KAMPALA, Dec 7 (Reuters) - Uganda is ready to send a battalion of peacekeeping troops to Somalia in line with a U.N. Security Council resolution as soon as parliament gives its approval, the state defence minister said on Thursday.

The Security Council approved a plan by the east African regional body IGAD on Wednesday to deploy peacekeepers to Somalia in a bid to avert a regional war and secure President Abdullahi Yusuf's Transitional Federal Government (TFG).

Uganda and Sudan were deemed the only two suitable countries in the region because neither borders Somalia or has any obvious strategic interest in the country.

"We have our standby force, which is trained and prepared. They are ready to go as soon as parliament approves it," State Minister for Defence Ruth Nankabirwa told Reuters. "Until we've done that, they can't move."

Government officials in Baidoa, the only town the TFG controls, praised the U.N. move and thanked the United States for its support.

But Somalia's powerful Islamist movement, which controls Mogadishu and most of the south, rejected the resolution, warning that it would "add fuel to the fire" in the Horn of Africa country thought to be approaching all-out war.

Despite fears that a peacekeeping force would attract foreign jihadists, the U.N. approved the plan with the explicit aim of propping up Yusuf's Western and Ethiopian-backed government.

Diplomats say Ugandan troops have been preparing for the mission by practising on a model of Baidoa they have built. Nankabirwa declined to comment on details of the preparations.

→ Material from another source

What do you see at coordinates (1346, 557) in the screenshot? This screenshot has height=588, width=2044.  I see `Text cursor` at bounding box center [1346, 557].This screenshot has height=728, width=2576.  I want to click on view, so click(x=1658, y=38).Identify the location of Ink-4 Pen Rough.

Fears that Uganda might be sucked into an ugly regional conflict were beside the point, she said. "The paradigm now is collective security," she said. "No country is an island. We did not apply to go there (but) were requested."

Diplomats say Uganda has no direct interest in Somalia but its close relationship with the United States makes it a natural ally of the U.S.-backed transitional government.

"The U.S. wants an ally in Somalia," said a Western diplomat in Kampala. "It's no secret the U.S. has been training Ugandan special forces and giving them equipment."

Nankabirwa denied that Uganda favoured the TFG, saying it was asked to join the force because its presence would be "generally acceptable" in Somalia.

"We are going in as peacekeepers, not fighters," she said.